The lower floor of the Dormouse Museum is devoted to stuffed animals,
most of them dusty and faded, including everything from sparrows and magpies
to a rather scary brown bear nearly as tall as me-and, of course, the
dormice. They're engaging creatures, the size of a small squirrel, with
big black eyes, long whiskers, round ears, and soft gray fur that resembles
chinchilla. Up another flight of creaking stairs is the Dormouse Museum
proper: the room is lined with glass cases housing dormouse-hunting paraphernalia
of all sorts. There are programs and posters from past hunts, going back
into the 1950s; there are newspaper and magazine articles, photographs
of people in evening dress hoisting wineglasses, commemorative vests and
caps, more stuffed dormice, flasks of dormouse oil, and even an elegant
dormouse-fur hat.
But mostly there are dormouse traps. Some dormouse hunters used the crude
expedient of luring the dormice into a barrel. But most of them made and
used an astonishing variety of ingenious and, sometimes, intricately carved
wooden traps: a hunter out for a productive night would set dozens of
these traps near the hollow trees where dormice nested, and return later
to collect the results. The object was to either stun or behead any dormouse
that was unfortunate enough to put its nose into the trap. Some had simple
spring triggers like mousetraps; others used a drop grate like a guillotine;
and some were rigged with a bow mechanism that released when a dormouse
touched it. The carving enabled the owner to identify his traps, but its
elaboration argued that the joy of creation often took over. Animal lover
though I am, I couldn't help marveling at the trappers' inventiveness.
And, I realized, the trap that I had seen illustrated in my namesake's
book was a local product-that's why the caption said, "Lo."
No one came into the museum after me, so I turned off the lights as I
left and went back to the office. Both halves of the door were closed.
I hadn't paid the admission fee yet, so I went next door. The Italians
and their bus had left; the Batmobile was the only vehicle still occupying
the weedy gravel patch that constituted the public parking lot.
The pub was crowded, noisy, and smoky; a soccer game blared on the TV,
played on unnaturally lime-green grass that testified to the poor reception
in this remote valley; a dozen locals, in variations of the same faded
canvas jacket, were knocking back pints of Zlatorog and talking at the
top of their lungs. I recognized one of them as the man who had let me
into the museum. Lacking an alternative, I said in English that I needed
to pay him, and he replied with his own two words of English: "No
problem!" I bought a handful of postcards at the bar as a small contribution
to the local economy, and would have gladly done more; but, being disinclined
to drink while driving a rental car through unfamiliar country, I left.
I drove out of the woods, down the hill, and back through Lo.
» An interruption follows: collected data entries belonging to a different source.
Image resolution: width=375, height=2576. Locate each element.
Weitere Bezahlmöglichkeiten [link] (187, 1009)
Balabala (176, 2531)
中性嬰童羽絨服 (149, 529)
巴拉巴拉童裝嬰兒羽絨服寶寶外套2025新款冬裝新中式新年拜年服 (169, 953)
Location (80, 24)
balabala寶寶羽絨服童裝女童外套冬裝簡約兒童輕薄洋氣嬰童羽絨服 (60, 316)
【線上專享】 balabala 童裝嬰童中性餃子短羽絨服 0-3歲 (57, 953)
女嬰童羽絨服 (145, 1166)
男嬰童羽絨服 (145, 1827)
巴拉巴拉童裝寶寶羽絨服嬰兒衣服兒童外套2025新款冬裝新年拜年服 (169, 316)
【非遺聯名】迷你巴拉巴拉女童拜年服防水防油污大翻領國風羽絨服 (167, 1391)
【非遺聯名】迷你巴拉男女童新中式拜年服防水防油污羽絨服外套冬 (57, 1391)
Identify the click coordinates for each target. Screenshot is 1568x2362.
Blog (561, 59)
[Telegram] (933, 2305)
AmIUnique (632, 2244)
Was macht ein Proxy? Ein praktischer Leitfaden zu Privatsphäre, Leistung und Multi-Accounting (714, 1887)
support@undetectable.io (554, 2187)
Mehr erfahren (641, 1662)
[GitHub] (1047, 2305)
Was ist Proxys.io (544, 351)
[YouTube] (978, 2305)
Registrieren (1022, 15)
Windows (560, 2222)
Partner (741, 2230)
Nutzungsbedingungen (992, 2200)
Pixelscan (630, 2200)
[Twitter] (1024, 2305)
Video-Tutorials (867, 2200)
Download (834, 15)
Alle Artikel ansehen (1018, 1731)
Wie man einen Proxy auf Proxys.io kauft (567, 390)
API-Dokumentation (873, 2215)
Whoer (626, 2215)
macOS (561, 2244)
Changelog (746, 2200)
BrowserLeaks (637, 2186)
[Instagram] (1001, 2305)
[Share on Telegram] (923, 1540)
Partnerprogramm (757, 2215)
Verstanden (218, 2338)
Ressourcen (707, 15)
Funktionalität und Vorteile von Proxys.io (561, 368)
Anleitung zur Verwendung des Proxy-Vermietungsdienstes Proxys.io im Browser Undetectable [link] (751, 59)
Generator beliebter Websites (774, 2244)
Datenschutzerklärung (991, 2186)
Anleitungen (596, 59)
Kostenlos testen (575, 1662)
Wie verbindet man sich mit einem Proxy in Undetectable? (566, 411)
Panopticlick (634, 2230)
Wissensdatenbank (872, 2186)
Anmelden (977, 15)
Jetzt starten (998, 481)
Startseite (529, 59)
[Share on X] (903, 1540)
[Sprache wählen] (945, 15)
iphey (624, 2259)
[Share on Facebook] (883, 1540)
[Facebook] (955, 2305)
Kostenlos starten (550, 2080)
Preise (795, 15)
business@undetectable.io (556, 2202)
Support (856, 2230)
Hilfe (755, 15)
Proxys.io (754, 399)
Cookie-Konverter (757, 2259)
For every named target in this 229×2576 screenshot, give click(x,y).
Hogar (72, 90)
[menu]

I
parked the Batmobile on the grassy shoulder to take a photograph of the
sign at the north end of the village, then edged cautiously back onto
the road. Entertaining as it had been, the morning, I told myself, was
an exercise in futility. Was some ancestral connection to this village
memorialized in my name? There was no way to tell. And, enchanted as I
was by the prospect of being descended from a line of mighty dormouse
hunters, I had no more reason to assert that ancestry than to claim a
link with Gottschee, or to pose as Disadvantaged Minority thirty years
before.
But I'd asked for a sign, and it came to me unexpectedly. One puzzling
aspect of the American ancestors I'd discovered was their partiality for
the name George. Not that it's an uncommon name; witness the long list
of British monarch and US Presidents. But my great-grandfather was named
George, his father was George, and his father before him was another George;
my grandfather's eldest full brother, who died in infancy, was named George,
and so, I'd discovered, was one of his nephews. There had to be more to
it than simply habit.
North of Lo, where the road curves dangerously through the forest,
the regional government had erected a universally familiar pair of back-to-back
signs that said, in Slovene, "Welcome to the Lo Valley"
and "Thank you for visiting
" Following the road occupied
almost my full attention, so I didn't notice the "Thank you"
sign until I had nearly passed it. Besides the message, the sign displayed
the insignia of the region. I recognized a kneeling maiden, a knight on
horseback wielding a spear, a dragon
and suddenly I knew. St. George.
I had asked for a sign, and that's precisely what I got.